To cover a $464 million (£365 million) fraud fine, Donald Trump seems to be in a financial bind. Is it possible for the Truth Social stock deal to save him?
After most Digital World Acquisition Corp. shareholders decided on Friday to acquire the company, Trump Media—which operates the social media platform Truth Social—is about to go public.
At least 58% of the combined business, or around $3 billion at the present price of Digital World’s shares, is expected to go to Mr. Trump.
Mr. Trump stands to gain a staggering amount of money in return for a company whose own auditor said it was in danger of failing the previous year.
Shares in Digital World dropped more than 13% on Friday after the approval, ending the day at $36.94.
Backers of Digital World – the vast majority of whom are individual investors instead of Wall Street firms, many apparently Trump loyalists – seemed unfazed.
“This is just the start,” Chad Nedohin, a deal supporter, said on his show DWAC Live on the video platform Rumble after the approval was announced. “There’s no reason to freak out.”
Digital World, or DWAC (pronounced D-whack), is what is known as a SPAC, or a shell business created expressly to buy another firm and take it public.
The company will now be renamed Trump Media & Technology Group and could start trading on the Nasdaq stock exchange under the ticker DJT as soon as next week.
The new firm may give the former president an exemption from the minim
um six-month ban on selling or transferring his shares.
Another option for Mr. Trump would be to try to obtain a loan secured by the share value. However, given the possible hazards of the business, analysts predicted that a bank would likely lend him far less than the shares’ face value in this instance.
Some of his admirers are still holding out hope that their support will assist despite this.
Mr. Nedohin, who goes by Captain DWAC on Truth Social and calls himself a Canadian “worship leader” on his website, declined to be interviewed.
However, he urged investors to approve the purchase this week on his show, suggesting that it may aid the former president in his legal fights.
“Who knows?
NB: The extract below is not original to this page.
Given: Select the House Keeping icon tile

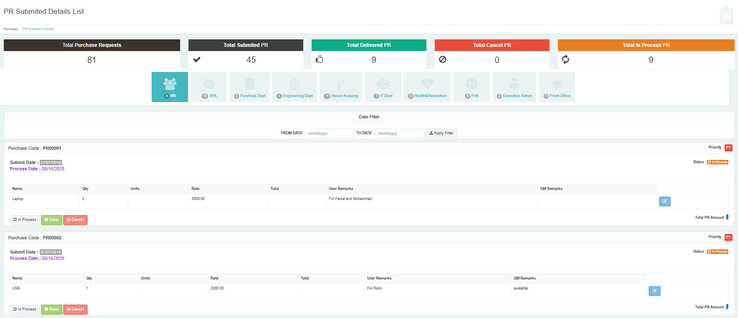Looking at the screenshot, I should pos(341,87).
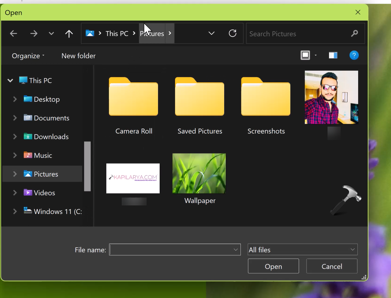Expand the address bar history dropdown
This screenshot has height=298, width=391.
pyautogui.click(x=211, y=33)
If the merger closes on Friday at 10 a.m. and Trump suddenly owns… shares in DJT valued three, four, or five $10 billion? He claimed he could simply use that as leverage to obtain a loan.
He continued: “This is putting your money where your mouth is for free speech, to save your country, potentially losing it all.”
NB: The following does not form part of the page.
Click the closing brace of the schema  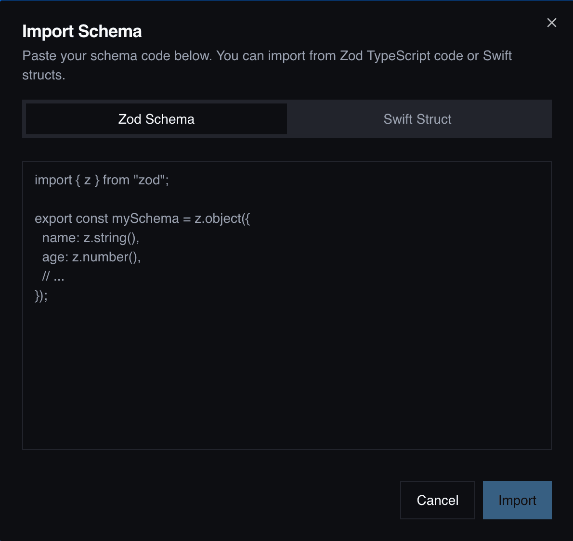(x=41, y=296)
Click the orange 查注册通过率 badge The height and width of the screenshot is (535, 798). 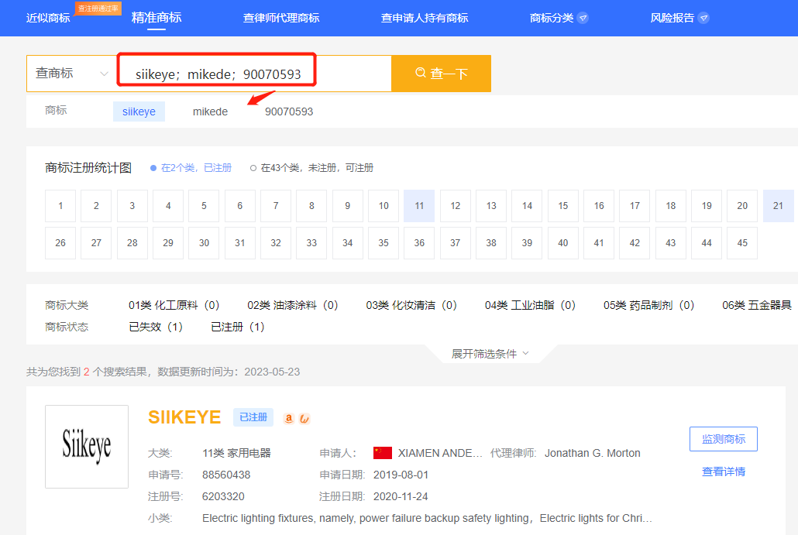click(98, 10)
Experts say there’s a big chance investors in Digital World may lose money on their investment.
Since the announcement of plans to buy Trump Media in 2021, share values have fallen from their peak.
However, they continue to suggest that Trump Media is worth approximately $5 billion even after Friday’s decline, which is significant considering the company lost almost $50 million and only made $3.3 million in revenue in the first nine months of last year.
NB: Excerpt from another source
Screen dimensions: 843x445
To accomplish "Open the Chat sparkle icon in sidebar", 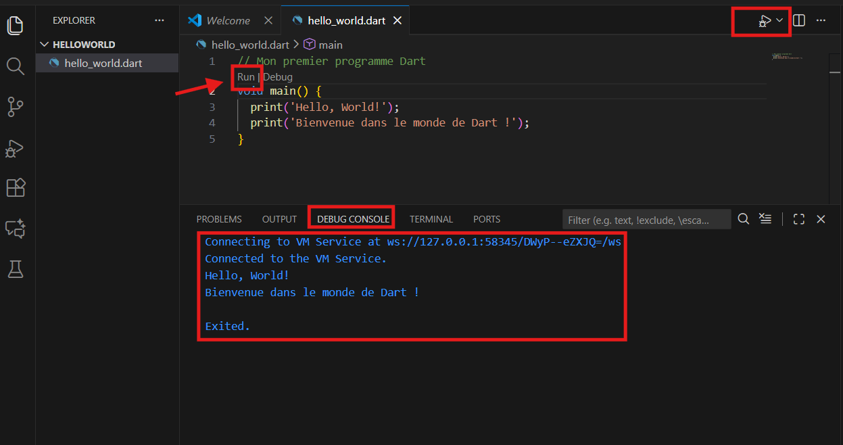I will point(15,229).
Through the transaction, Trump Media will receive an infusion of capital exceeding $200 million, which it may utilize for development and expansion.
Truth Social, which opened to the public in 2022 and bills itself as a rival to well-known social networking sites like Facebook and Twitter, is still modest for the time being.
8.9 million sign-ups, according to its regulatory filings, Prospective investors are cautioned by Trump Media that it does not monitor measures such as user growth or engagement that may provide them with a sense of its operation. Outside firms estimate that Truth Social received almost five million visits in February. In comparison, Elon Musk’s X, formerly Twitter and recently valued by one investor at almost $14 billion, garnered more than 100 million visitors.
According to Marco Iachini, senior vice president of research at Vanda Securities, individual investors flocked into Digital World stock when the Trump contract was announced, as well as again in January after he won the Iowa primary.
Prior to the vote this week, he stated that there had been less activity, indicating that professional firms may be driving the trading.
Whatever motivates buyers, Mr Trump, whose primary contributions to Trump Media have been his name and posts on the site, appears to be the biggest beneficiary.
“It’s an enormous transfer of value from [investors]… to Trump, which stands to be extremely lucrative for him,” says Michael Ohlrogge, a law professor at New York University who has studied listings of companies such as Trump Media.